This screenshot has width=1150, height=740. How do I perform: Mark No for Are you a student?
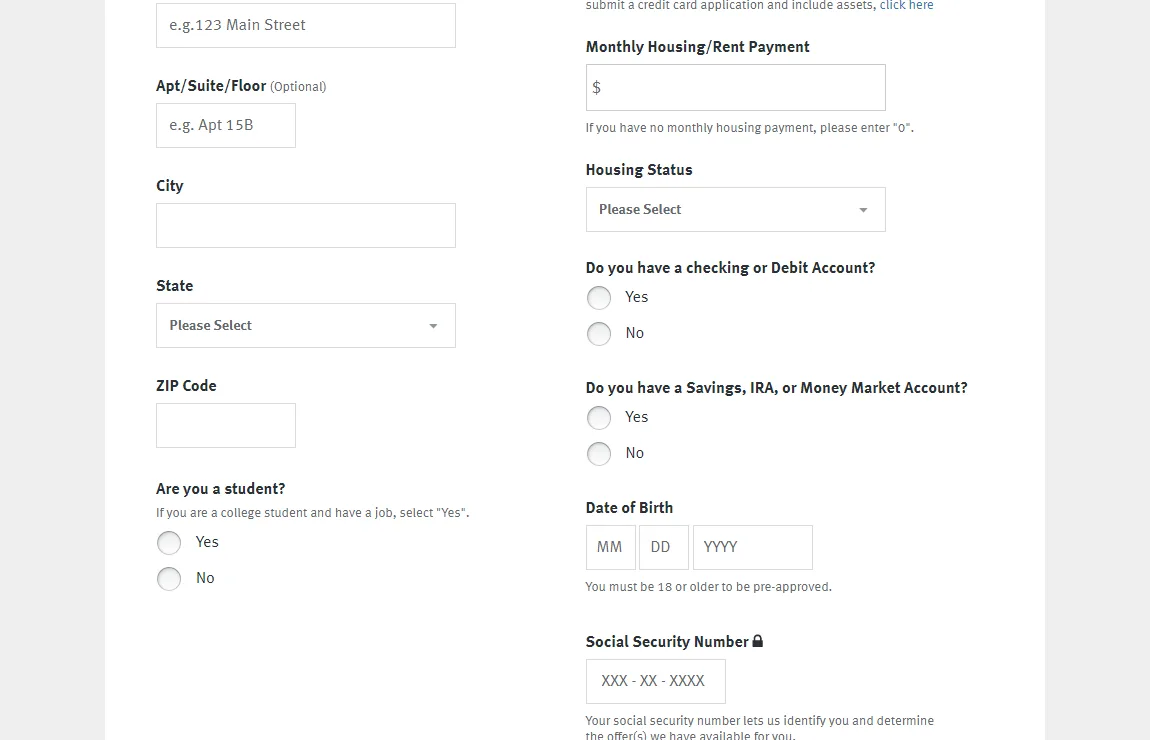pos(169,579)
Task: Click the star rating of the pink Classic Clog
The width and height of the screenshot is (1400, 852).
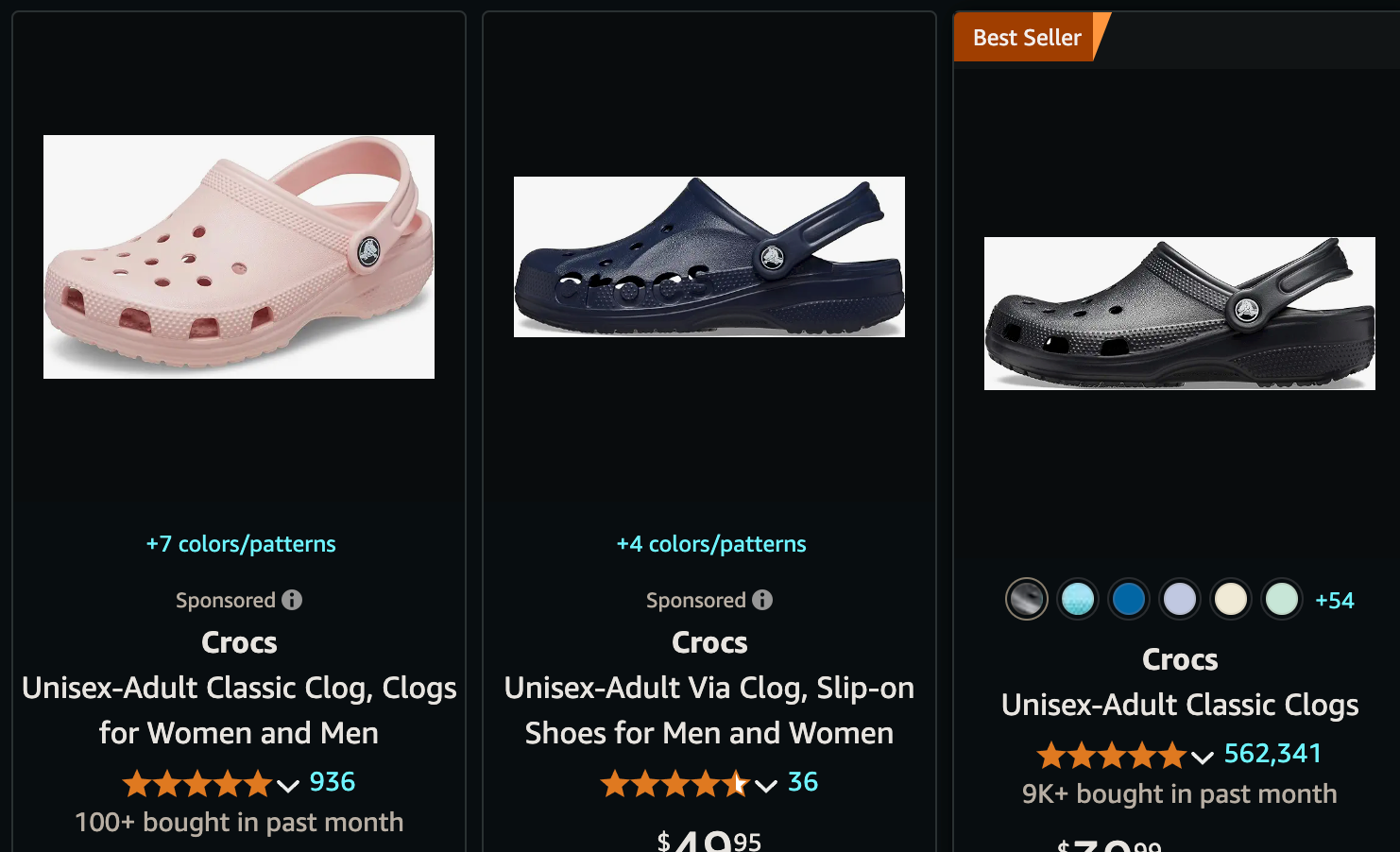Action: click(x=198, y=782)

———

INSTRUCTIONS TO FOLLOW
A word-for-word copy of the lines from the one with "Task: Click the" through the last line of the data above is required, with both end lines included and no pictures.

COMPLETED TASK
Task: Click the star rating of the pink Classic Clog
The width and height of the screenshot is (1400, 852).
Action: click(x=198, y=782)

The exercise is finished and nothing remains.